É que nada aprendo no cinema que já não soubesse. A ânsia ou a ameaça além
daquela esquina, o horror e a angústia nesta espera, já fui há muito por elas encetado.
Apenas experimento no cinema, por meio desses corpos de varejo, uma desproporção
de afetos, um desequilíbrio que constitui, por sua vez, um mundo. Mas um mundo sem
centro de gravidade, em torno do qual nenhum corpo – nem o meu próprio – pode
mais vir se aglomerar.

Essas parcelas de corpo, esses restos de uma misteriosa amputação e as ações por eles
dispensadas não inaugura, desse modo, o meu corpo disforme – antes me subtraem
esse meu derradeiro e fiel depositário. (Testemunhariam eles secretamente a
impossibilidade em que me encontro, eu também, de reunir meus pedaços e, de posse
deles, de finalmente poder sofrer?). Pois uma quantidade e uma qualidade de afetos
são incessantemente precipitados pelos filmes dos quais, mais que a origem e o
destinatário, sou apenas a única e solitária garantia. Por isto os corpos que os portam
não têm começo, nem destino – são indescritíveis e sem história: são corpos inocentes.

Nesse mundo sem gravidade, os seres se agitam como num aquário. É como uma
prisão isto que os contém, ou, mais ainda, como um líquido viscoso ligando cada um de
seus movimentos ao universo inteiro. (E já não é mais possível esse baixar de olhos, ou
esse aceno, sem que toda a escuridão do mundo seja ao mesmo tempo aqui
convocada). Mas eles não se movem para mim, esses corpos. Cada um de seus
movimentos apenas aciona um movimento do mundo do qual eu seria o último
prolongamento, e o mais frágil, e o mais exposto – a garantia única de sua visibilidade.

Portanto, eles não se oferecem, esses corpos: eles não visam me mostrar nada. Nem
sequer buscam o meu olhar, esse derradeiro resíduo de mim, o mais iludido, o mais
enganador. Se sou aqui depositário da visibilidade deles, não é porque olho, mas
porque sou colhido numa visibilidade mais ampla, do olho por trás da minha cabeça,
dessa máquina que ronrona e projeta. E é no seu feixo, na esteira dessa luz que
atravessa a escuridão da sala que posso, finalmente, cerrar os olhos e começar.

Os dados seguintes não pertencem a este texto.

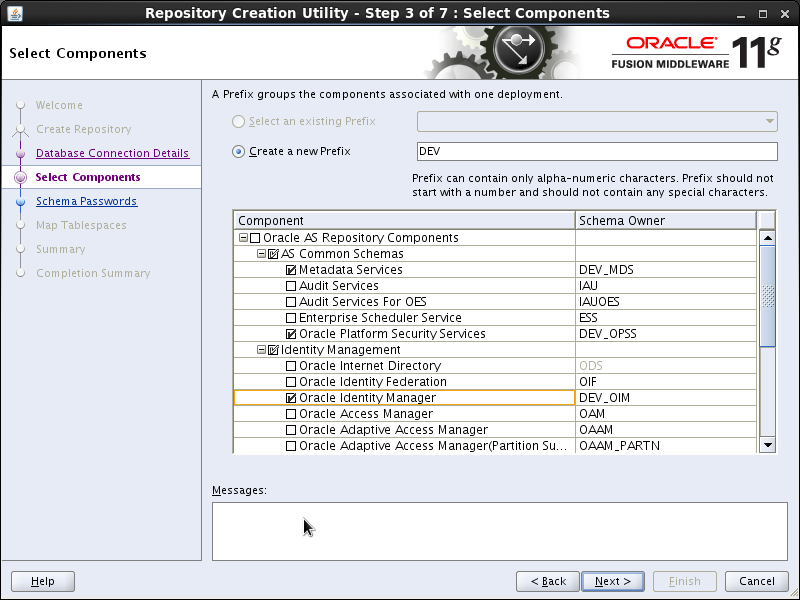Click the Help button

pos(42,581)
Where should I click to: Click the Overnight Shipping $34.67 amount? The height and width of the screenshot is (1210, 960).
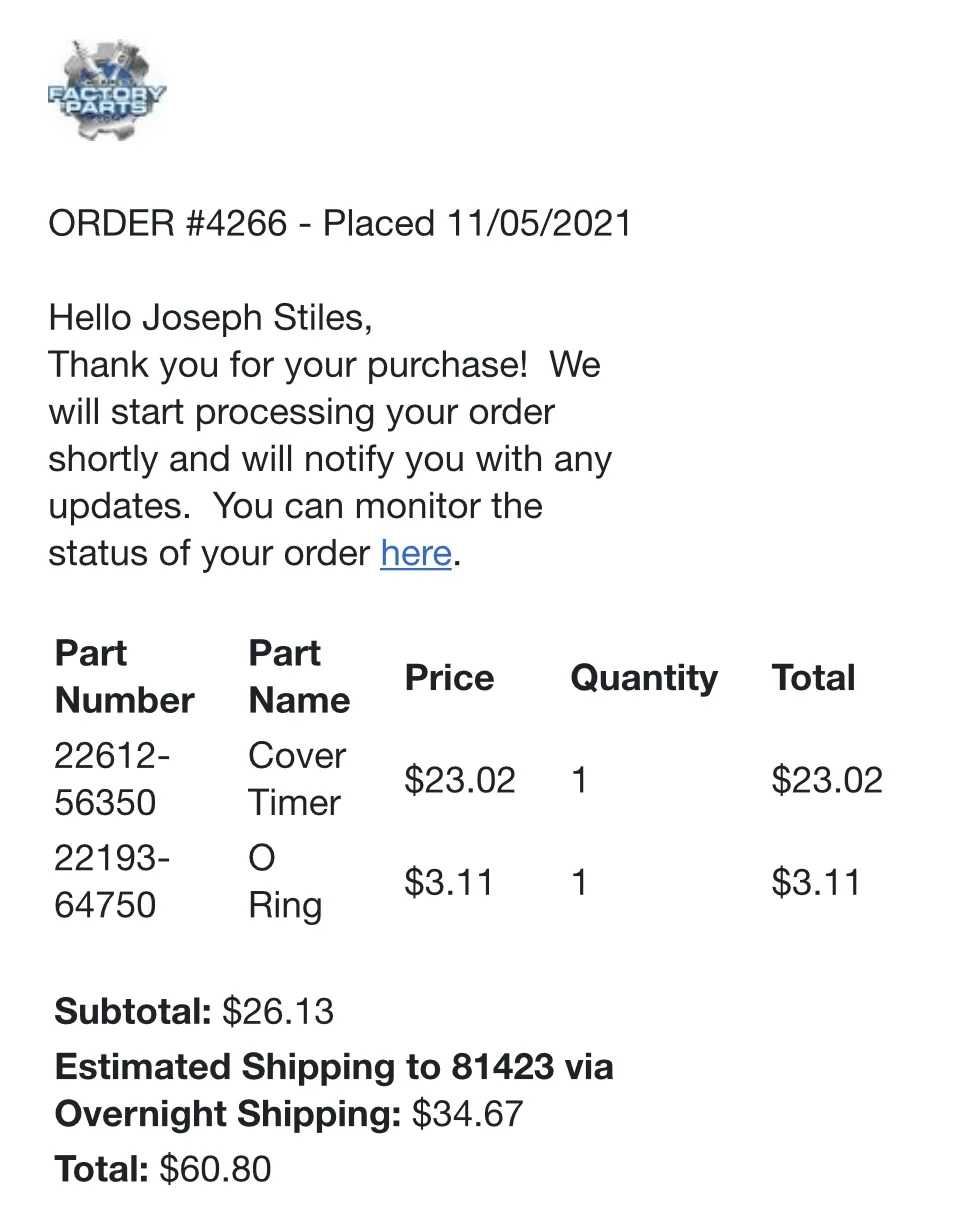click(467, 1114)
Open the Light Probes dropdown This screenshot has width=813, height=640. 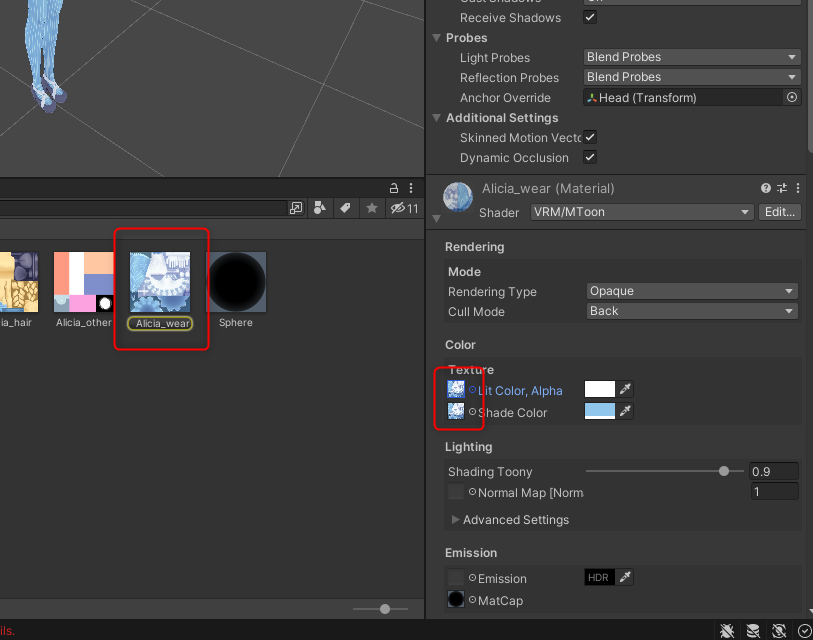691,57
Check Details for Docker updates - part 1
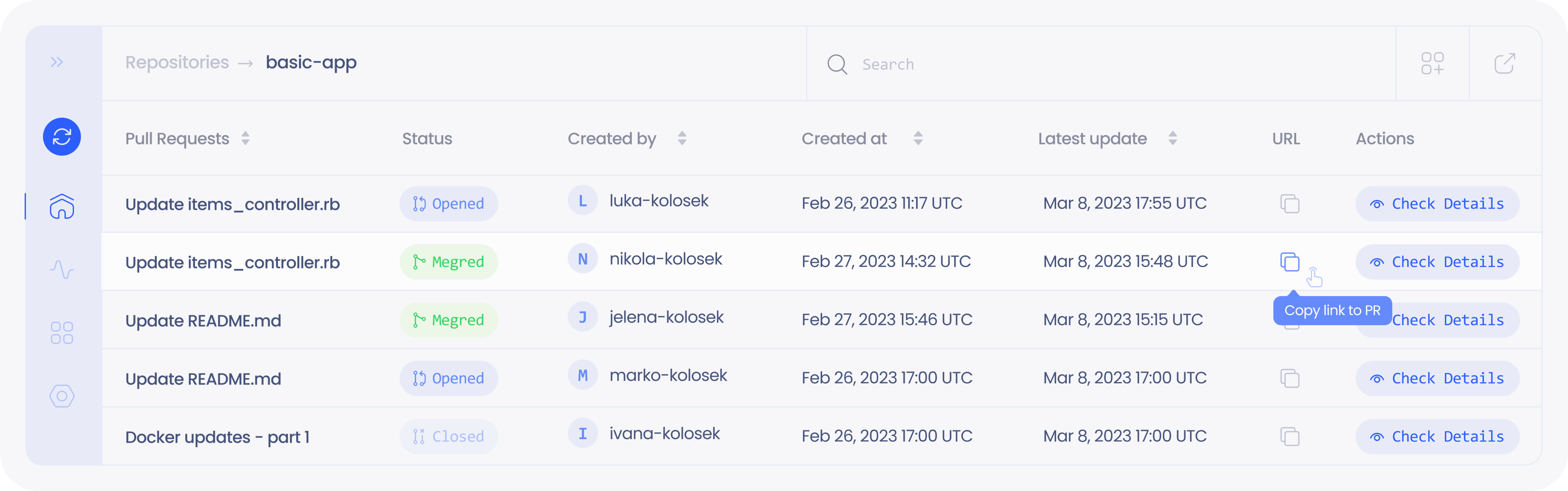The height and width of the screenshot is (491, 1568). pos(1437,437)
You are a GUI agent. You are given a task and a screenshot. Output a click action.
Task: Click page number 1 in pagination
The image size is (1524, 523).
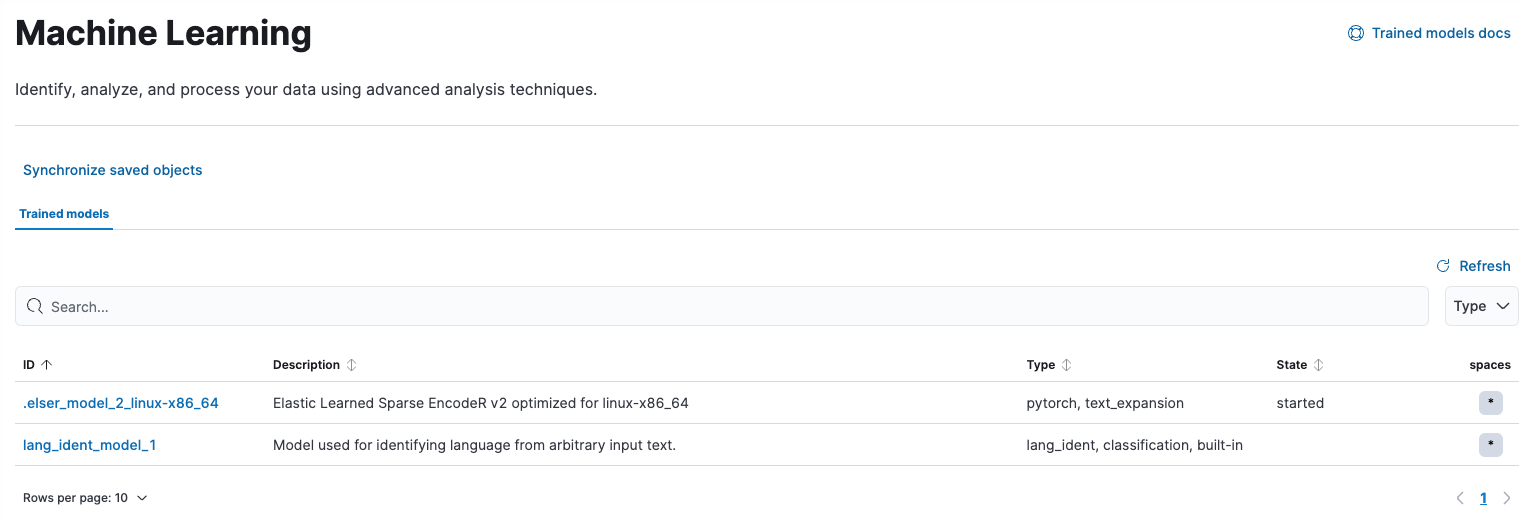click(x=1483, y=498)
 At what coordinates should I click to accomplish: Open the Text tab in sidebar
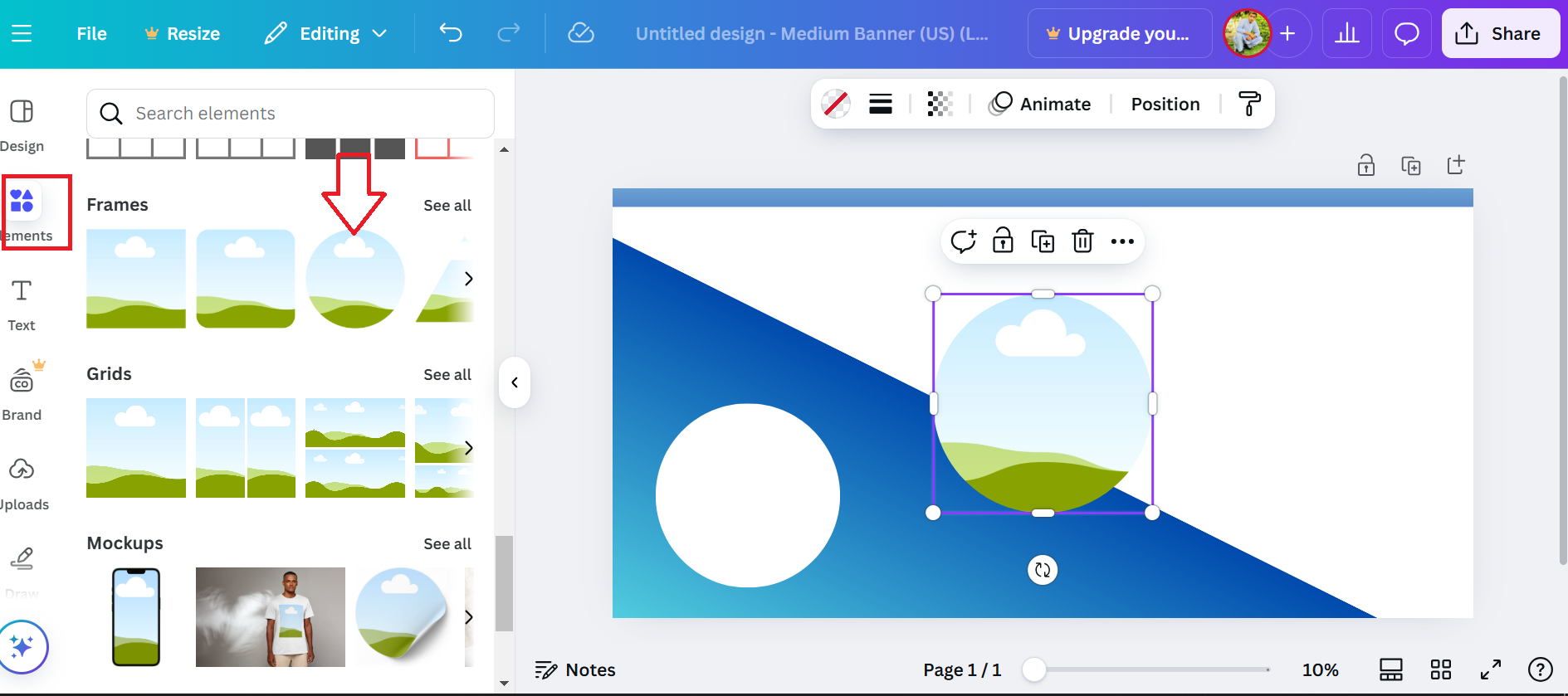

Mas e os corpos, e esses corpos aqui permanentemente convocados, quando terão,


enfim, o seu começo? Esses corpos usados e extenuados conhecerão finalmente o
descanso quando se apaga a luz? E quem vem lhes restaurar incessantemente a
inocência? Pois só por inocência conferem sua imagem a este mundo invisível. E só por
inocência, por extrema inocência, confortam em mim a ilusão de que são feitos à
minha medida.

......................

Um mundo invisível é, pois, inaugurado, de cuja visibilidade sou o derradeiro limite,


para o qual sou a única e possível viabilidade. Mas quem vem então reiteradamente
palmilhar esse chão, quem será este cuja sombra avança num espaço que
incessantemente foge a seus pés? Talvez seja este o derradeiro segredo deste mundo
sem proporções: o de ser apenas uma prorrogação de mundo – e de ser, portanto,
inabitável.

Essa prorrogação, ou essa ameaça de mundo não pode, pois, abrigar os corpos – nem o
meu próprio. Tão logo eles são precipitados pelo filme, ela os rejeita, antes que possam
cumprir sua eterna promessa de corpos: a de se tornarem inteiros, ou seja, de deterem
o mundo e, portanto, de o perfazerem. Por isto eles são exteriores, esses corpos.
Não concomitantes com o mundo, e solitários, eles apenas tremulam na tela, sem que
nenhuma piedade possa um dia resgatá-los.